Below is a listing; restate from it, character for character, the lines beginning at the line holding "Open Learn more about READMEs link" and ending at the line holding "Open the notifications bell icon", both included.
::: DATA FOR REVIEW
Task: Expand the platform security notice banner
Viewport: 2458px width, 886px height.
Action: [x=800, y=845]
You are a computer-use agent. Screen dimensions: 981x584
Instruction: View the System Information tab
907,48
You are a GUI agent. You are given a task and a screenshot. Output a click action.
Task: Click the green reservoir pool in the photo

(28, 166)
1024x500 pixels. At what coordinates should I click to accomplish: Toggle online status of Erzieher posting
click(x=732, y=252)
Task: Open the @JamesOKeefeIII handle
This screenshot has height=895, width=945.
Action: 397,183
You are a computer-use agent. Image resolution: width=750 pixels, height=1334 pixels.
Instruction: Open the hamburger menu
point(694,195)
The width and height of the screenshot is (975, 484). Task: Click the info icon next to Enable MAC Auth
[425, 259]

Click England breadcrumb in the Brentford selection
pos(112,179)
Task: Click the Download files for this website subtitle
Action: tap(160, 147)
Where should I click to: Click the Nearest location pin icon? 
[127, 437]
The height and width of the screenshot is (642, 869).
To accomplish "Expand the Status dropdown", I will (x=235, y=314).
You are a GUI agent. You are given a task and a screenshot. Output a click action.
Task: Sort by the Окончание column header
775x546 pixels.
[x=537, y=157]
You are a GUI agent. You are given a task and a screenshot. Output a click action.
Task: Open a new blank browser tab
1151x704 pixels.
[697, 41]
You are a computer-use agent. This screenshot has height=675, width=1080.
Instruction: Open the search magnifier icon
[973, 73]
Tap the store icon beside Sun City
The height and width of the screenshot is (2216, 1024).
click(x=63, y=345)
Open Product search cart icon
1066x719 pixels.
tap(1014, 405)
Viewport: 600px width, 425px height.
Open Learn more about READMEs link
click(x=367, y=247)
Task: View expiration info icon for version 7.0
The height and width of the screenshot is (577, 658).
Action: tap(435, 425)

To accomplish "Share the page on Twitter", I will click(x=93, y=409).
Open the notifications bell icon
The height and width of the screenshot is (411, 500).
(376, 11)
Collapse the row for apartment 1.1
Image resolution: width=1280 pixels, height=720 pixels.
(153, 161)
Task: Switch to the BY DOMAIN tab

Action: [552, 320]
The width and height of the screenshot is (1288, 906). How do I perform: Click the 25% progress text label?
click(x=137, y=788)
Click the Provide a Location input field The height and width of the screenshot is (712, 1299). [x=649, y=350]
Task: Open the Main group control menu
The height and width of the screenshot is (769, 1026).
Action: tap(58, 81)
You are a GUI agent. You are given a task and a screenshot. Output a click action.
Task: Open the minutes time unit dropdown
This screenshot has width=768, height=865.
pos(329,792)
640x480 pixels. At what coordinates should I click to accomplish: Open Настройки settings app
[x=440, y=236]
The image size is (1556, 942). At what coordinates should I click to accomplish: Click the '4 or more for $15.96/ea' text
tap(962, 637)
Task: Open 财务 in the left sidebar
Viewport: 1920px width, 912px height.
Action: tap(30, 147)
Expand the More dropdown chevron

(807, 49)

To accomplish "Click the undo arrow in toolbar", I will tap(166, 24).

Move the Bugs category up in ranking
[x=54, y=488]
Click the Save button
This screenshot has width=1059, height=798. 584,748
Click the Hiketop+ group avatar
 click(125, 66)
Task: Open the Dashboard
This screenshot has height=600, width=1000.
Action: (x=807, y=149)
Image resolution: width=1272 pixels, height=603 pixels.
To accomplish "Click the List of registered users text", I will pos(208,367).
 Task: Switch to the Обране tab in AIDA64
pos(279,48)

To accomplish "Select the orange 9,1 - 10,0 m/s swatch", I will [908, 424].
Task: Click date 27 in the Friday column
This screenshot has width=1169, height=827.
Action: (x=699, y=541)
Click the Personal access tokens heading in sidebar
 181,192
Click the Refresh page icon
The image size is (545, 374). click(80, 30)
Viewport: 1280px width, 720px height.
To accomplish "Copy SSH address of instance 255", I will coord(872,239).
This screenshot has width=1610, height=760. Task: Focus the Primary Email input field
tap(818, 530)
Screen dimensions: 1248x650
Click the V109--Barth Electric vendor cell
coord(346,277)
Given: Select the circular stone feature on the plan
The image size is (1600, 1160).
::::::
SOLUTION |
Open Learn more about READMEs link
click(x=367, y=247)
Task: View expiration info icon for version 7.0
The height and width of the screenshot is (577, 658).
Action: tap(435, 425)

To accomplish "Share the page on Twitter", I will click(x=93, y=409).
Open the notifications bell icon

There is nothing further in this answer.